The ATP Cup lasted 3 editions before being discontinued after the 2022 edition due to poor attendance and a general lack of popularity amongst fans and players alike. It was replaced by a mixed-sex national team tournament known as the United Cup for 2023.

===Hopman Cup===
- Perth Arena, Perth
The Hopman Cup was an eight-nation tournament featuring one male and one female player representing their country. The tournament was originally played at the Burswood Dome before being moved to the Perth Arena in 2014. It has featured several of the top players, including Roger Federer, who won the last edition for Switzerland with compatriot Belinda Bencic.

===Sydney International===
- Sydney Olympic Park Tennis Centre, Sydney
The Sydney International (formerly known as the Championship of New South Wales and New South Wales Open) was played in the lead-up to the Australian Open for both men and women. The tournament was removed from the calendar in 2020 to make way for the ATP Cup. The tournament returned for a one-off edition in 2022, known as the Sydney Tennis Classic.

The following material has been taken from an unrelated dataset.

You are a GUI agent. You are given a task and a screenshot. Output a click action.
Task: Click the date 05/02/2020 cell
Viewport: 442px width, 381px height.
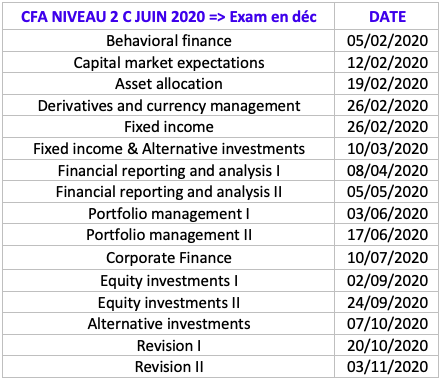(387, 41)
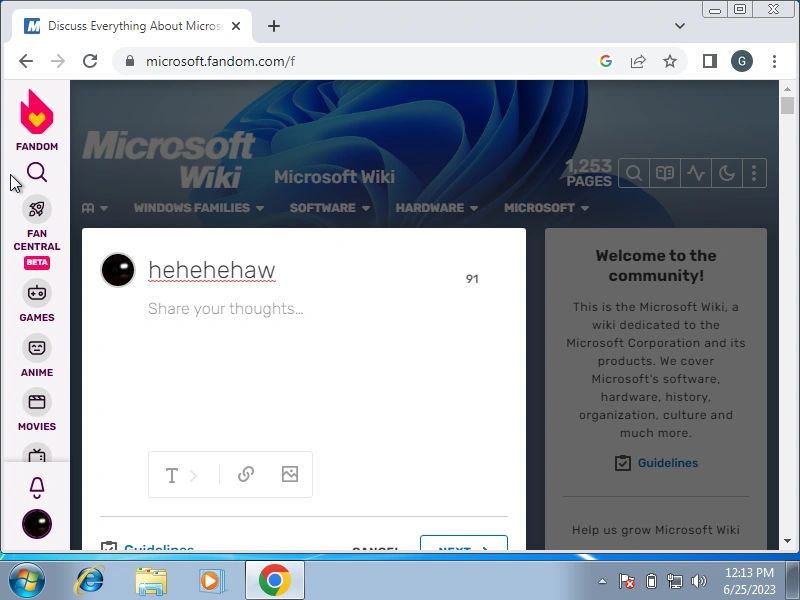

===World Tennis Challenge===
- Memorial Drive Park, Adelaide
The World Tennis Challenge was a three-night exhibition tournament held in the week before the Australian Open in Adelaide, South Australia. The tournament was created by a consortium of past players. It usually had four teams of two players, a 'legend' and a current player were paired into areas e.g. Americas or represent their countries. The current players played each other in a best of 3 match with a match tiebreaker for a 3rd set. The legends played a pro set, and the doubles if needed was a normal set with no a rules before a super tie break.

===2021 and 2022 COVID-19 alternative tournaments===
In 2021 most of the usual tournaments were either relocated to Melbourne Park or not held at all, as a result of international and domestic travel restrictions imposed by the COVID-19 pandemic. The 2021 ATP Cup was moved to Melbourne Park but cut to 12 teams, whilst two WTA tournaments (the Gippsland Trophy and Yarra Valley Classic) and two ATP tournaments (the Great Ocean Road Open and Murray River Open) were held at the park in the lead-up to the 2021 Australian Open. An additional WTA tournament, the Grampians Trophy was later added for players who had to undergo strict quarantine measures upon arrival in Australia, serving as preparation for the Australian Open. Two other WTA tournaments, the Phillip Island Trophy and Adelaide International, were staged in the last week and week after the Open. All of the new alternative tournaments except one (sans Adelaide) take place in Melbourne Park but are named after various places in the state of Victoria.

In 2022, the series also had an abnormal calendar. Two new tournaments were created in Melbourne Park for the WTA and one new tournament was created for the ATP. The tournaments were named Melbourne Summer Set 1 and Melbourne Summer Set 2. Men did not have a tournament for the Melbourne Summer Set 2.